[Start of Attachment]
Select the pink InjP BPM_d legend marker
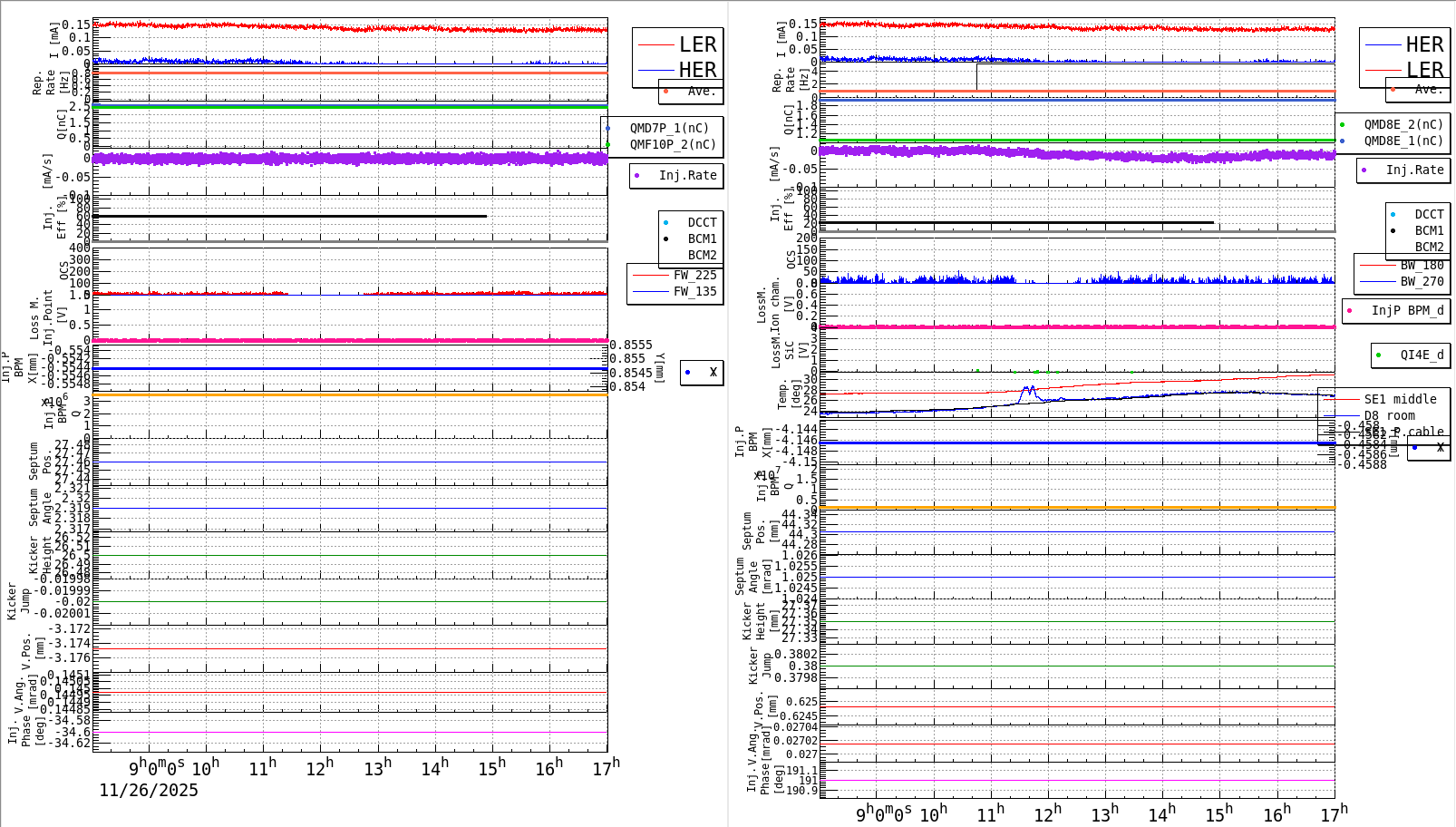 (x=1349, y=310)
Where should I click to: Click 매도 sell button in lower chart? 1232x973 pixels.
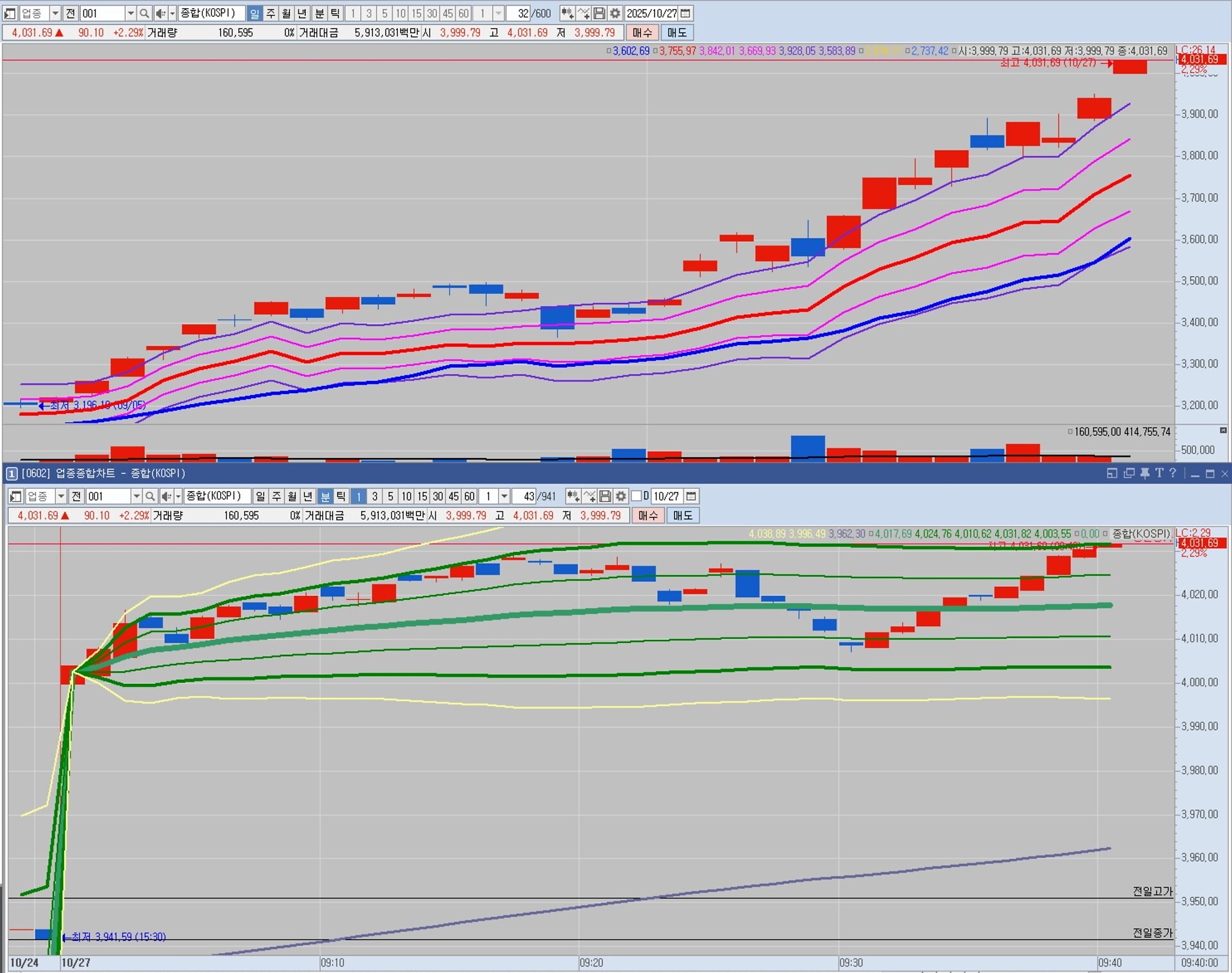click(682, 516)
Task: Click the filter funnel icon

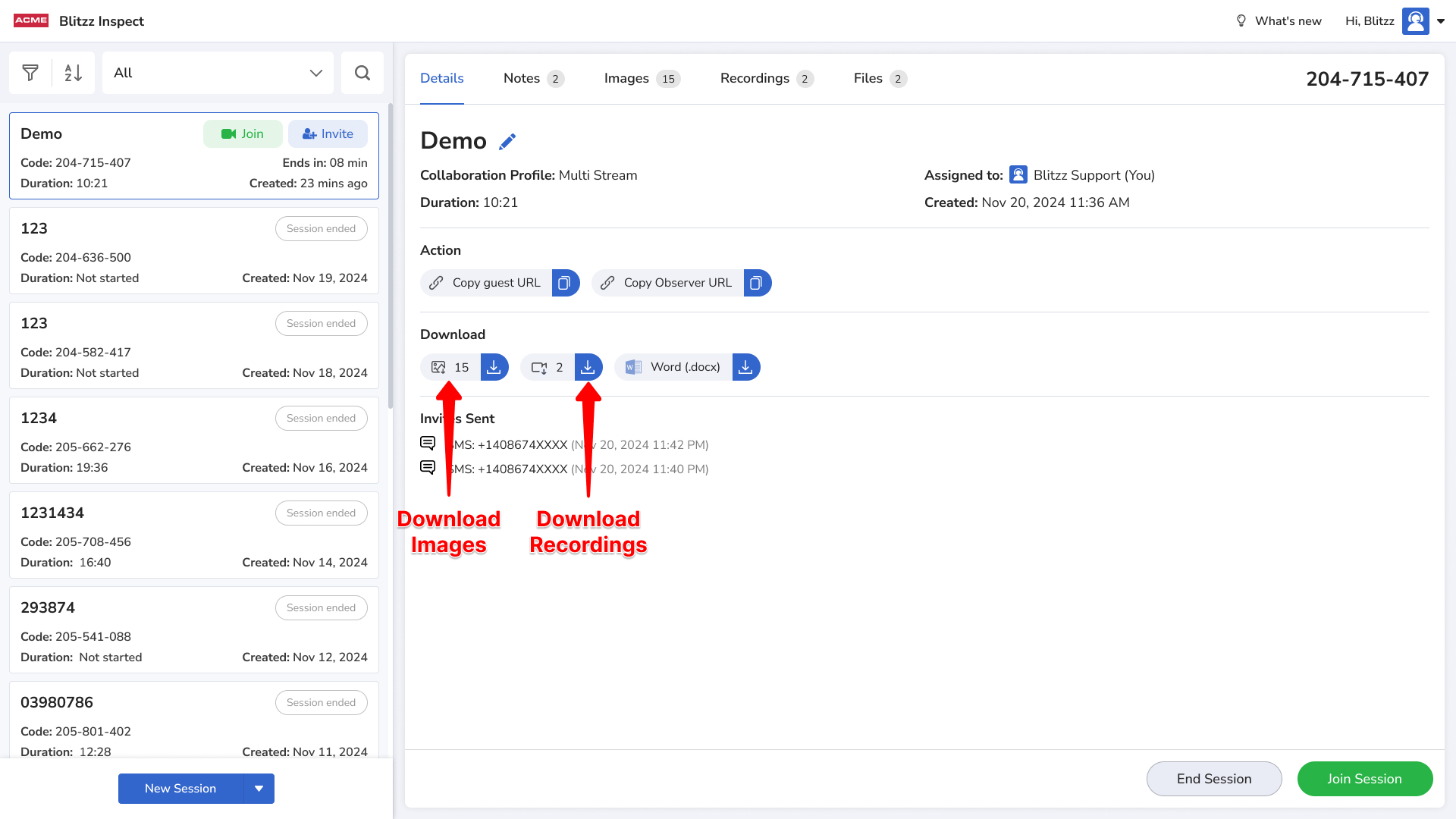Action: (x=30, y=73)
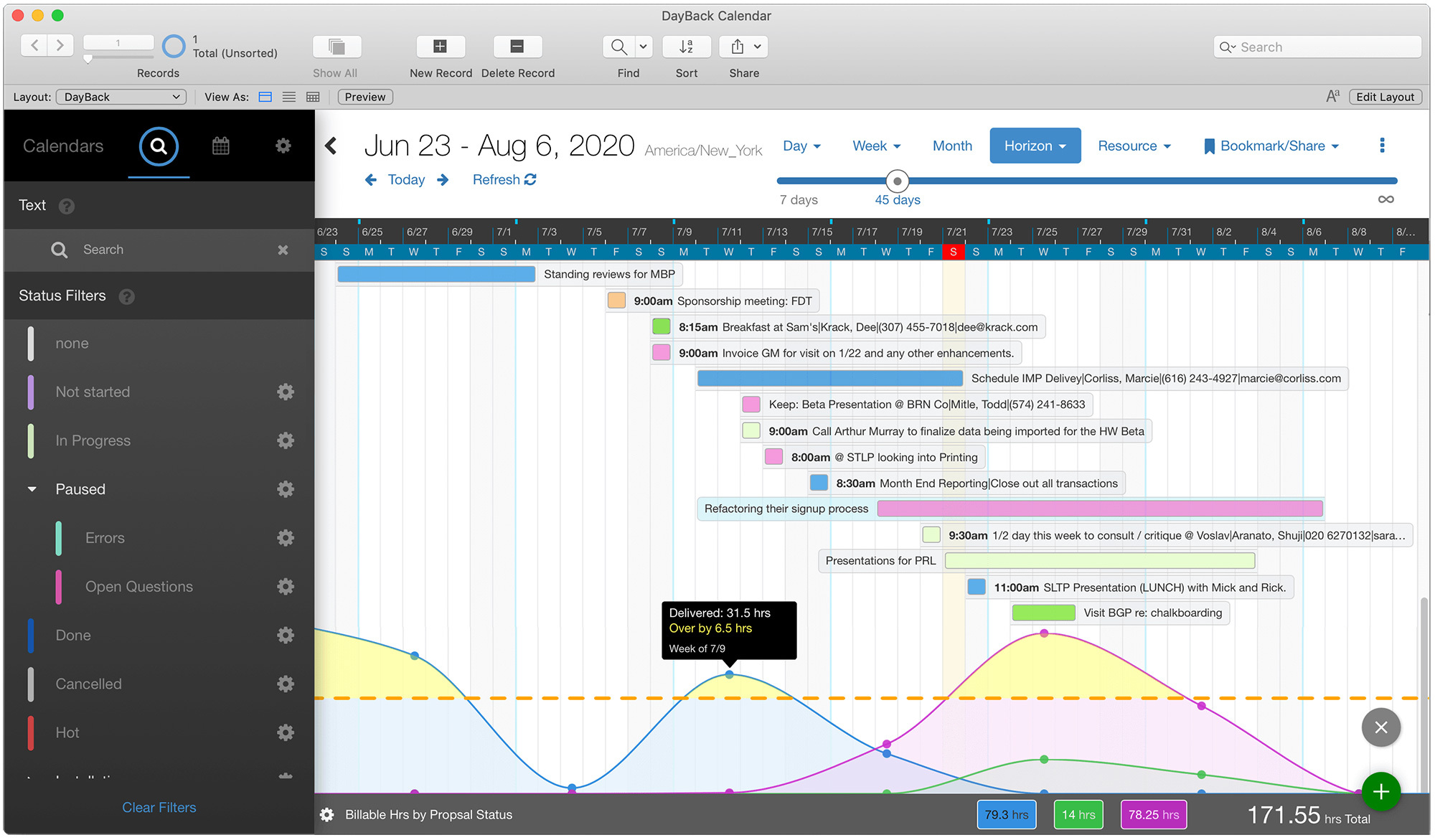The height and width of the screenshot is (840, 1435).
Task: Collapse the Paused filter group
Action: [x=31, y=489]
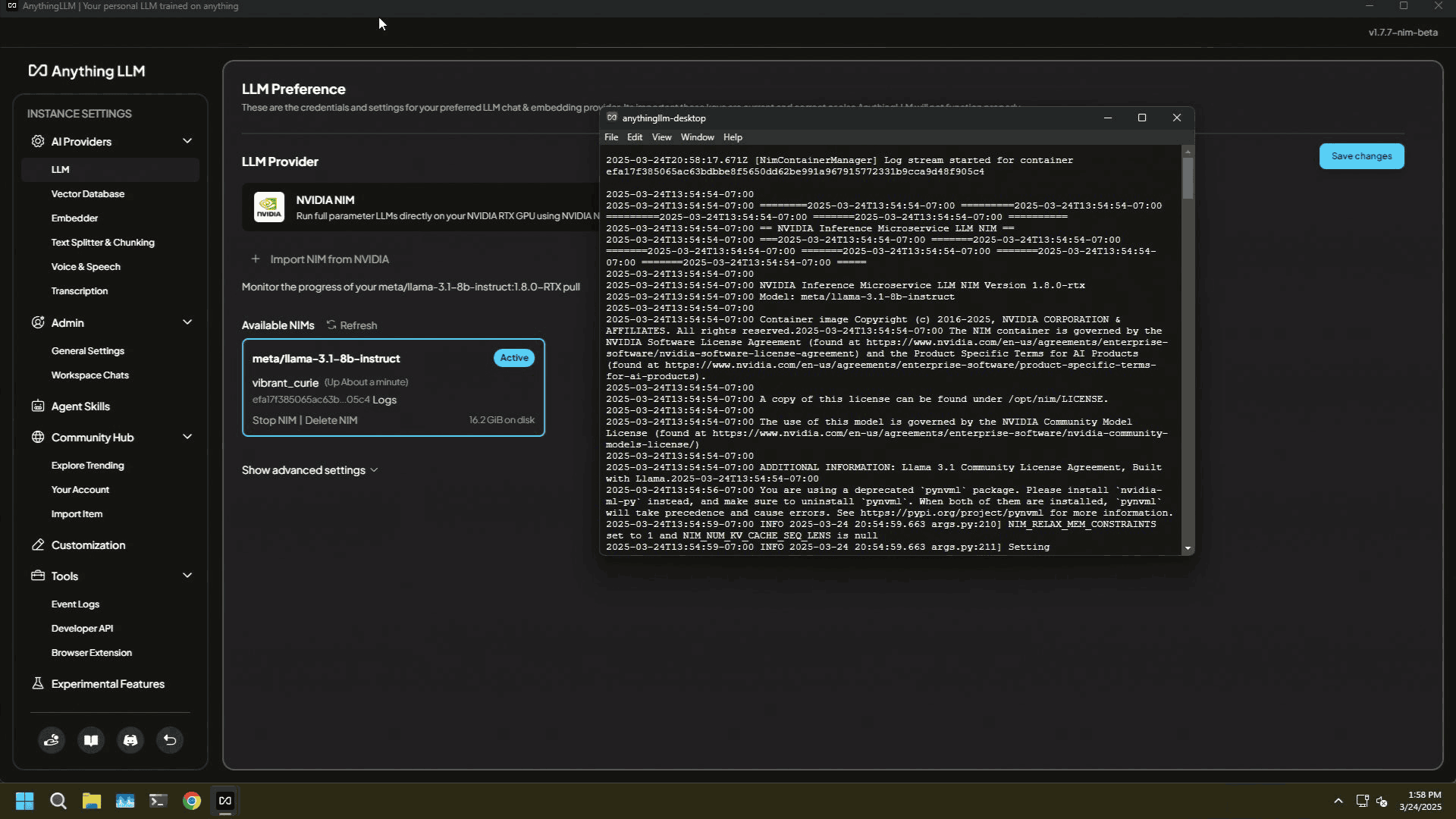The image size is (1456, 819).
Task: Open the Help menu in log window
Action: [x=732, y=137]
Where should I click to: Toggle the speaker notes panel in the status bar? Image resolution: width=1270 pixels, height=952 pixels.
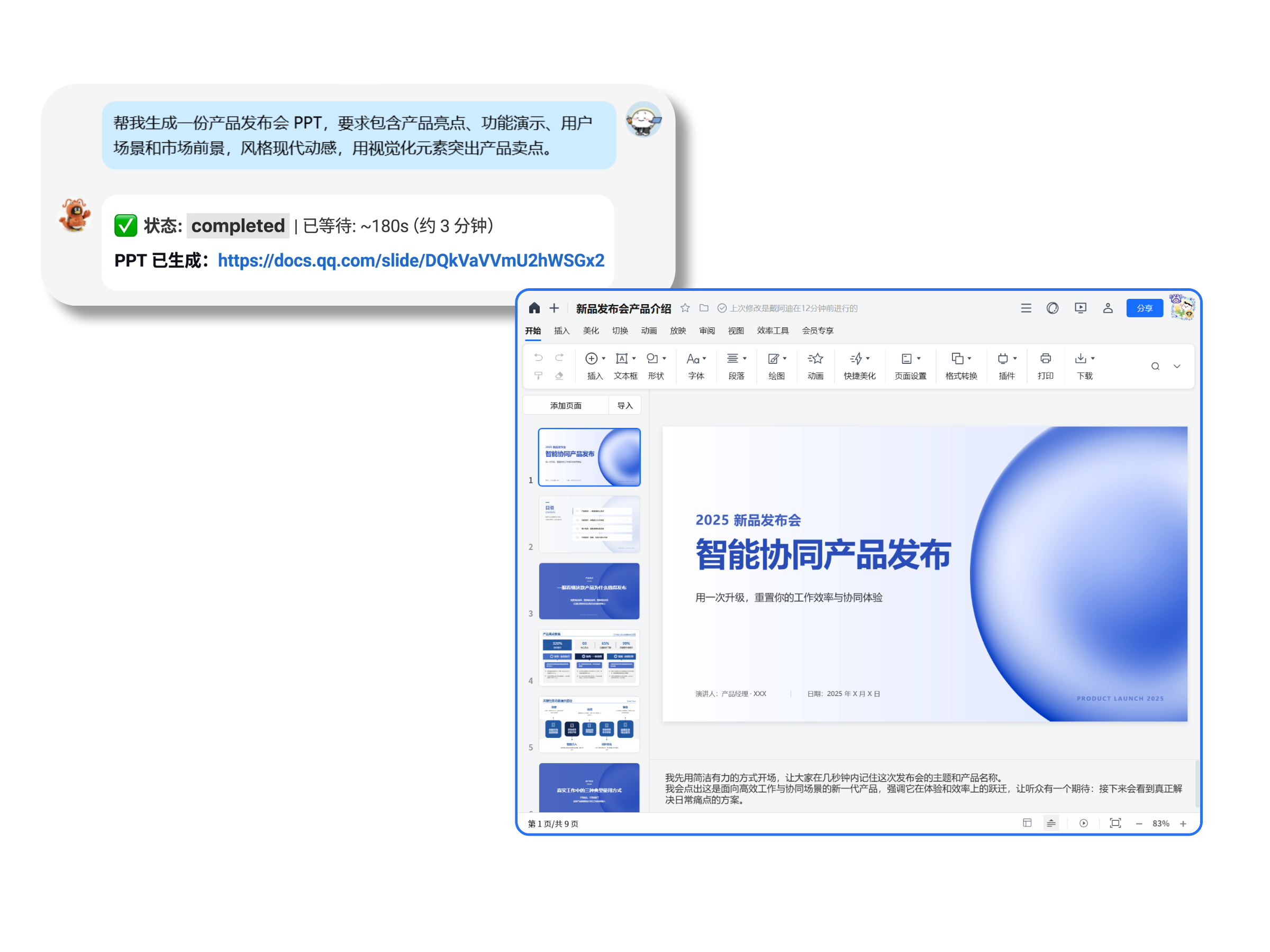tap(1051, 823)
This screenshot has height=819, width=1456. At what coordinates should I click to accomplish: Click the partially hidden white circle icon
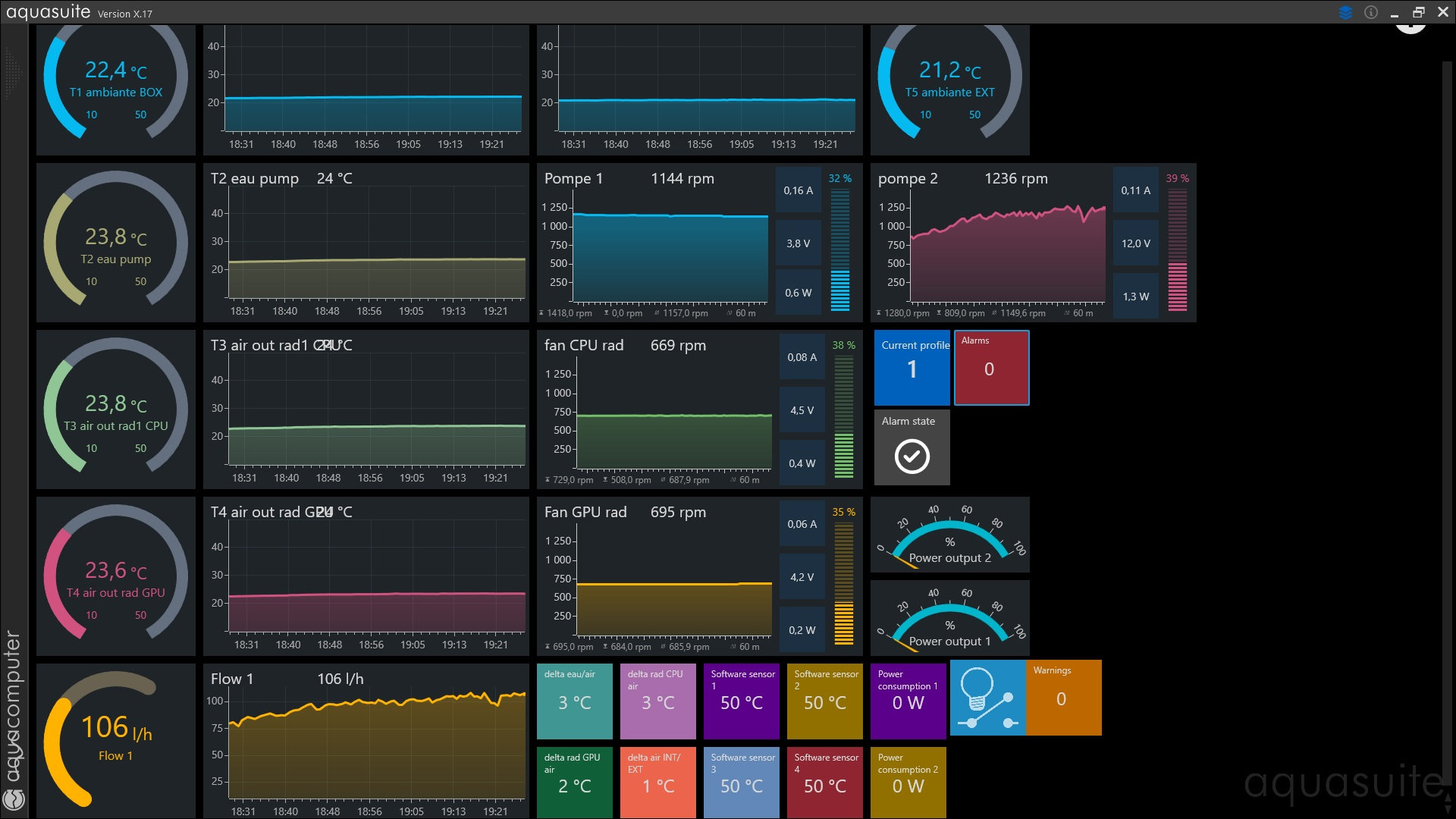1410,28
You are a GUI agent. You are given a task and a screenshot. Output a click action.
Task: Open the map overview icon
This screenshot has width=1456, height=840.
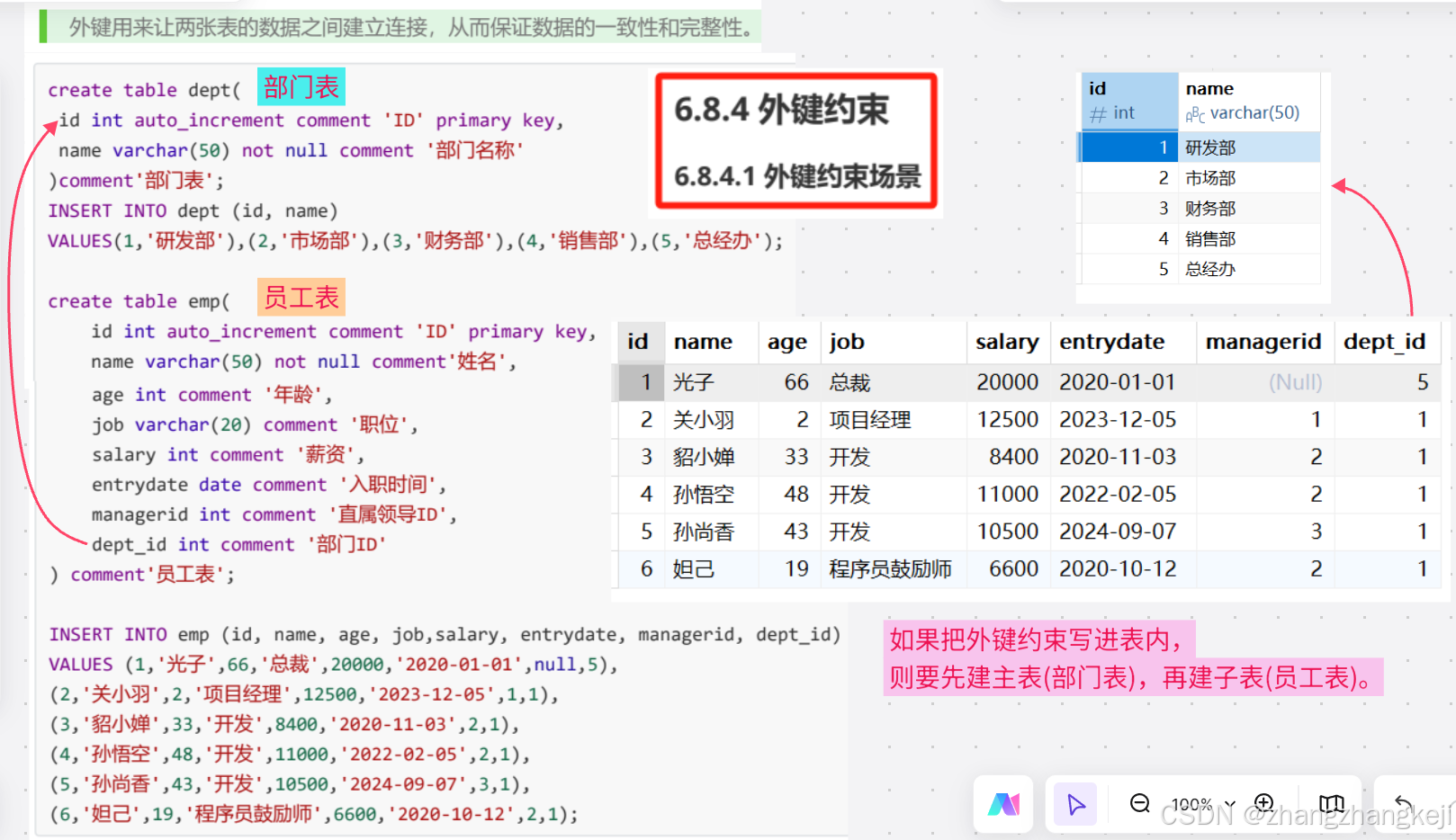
[End of Attachment]
[Goal of the exercise]: What is needed is an exact output of the records above, with every picture left out.

[Solution for this exercise]:
Select the pink InjP BPM_d legend marker
 (x=1349, y=310)
Where should I click to: Click 매도 sell button in lower chart? 1232x973 pixels.
click(682, 516)
Task: Click the filter funnel icon

Action: (x=30, y=73)
The height and width of the screenshot is (840, 1435).
Task: Collapse the Paused filter group
Action: [x=31, y=489]
The image size is (1456, 819).
Task: Open the Help menu in log window
Action: [x=732, y=137]
Where should I click to: Toggle the speaker notes panel in the status bar? Image resolution: width=1270 pixels, height=952 pixels.
tap(1051, 823)
This screenshot has height=819, width=1456. At what coordinates should I click to accomplish: Click the partially hidden white circle icon
1410,28
You are a GUI agent. You are given a task and a screenshot. Output a click action.
Task: Open the map overview icon
This screenshot has width=1456, height=840.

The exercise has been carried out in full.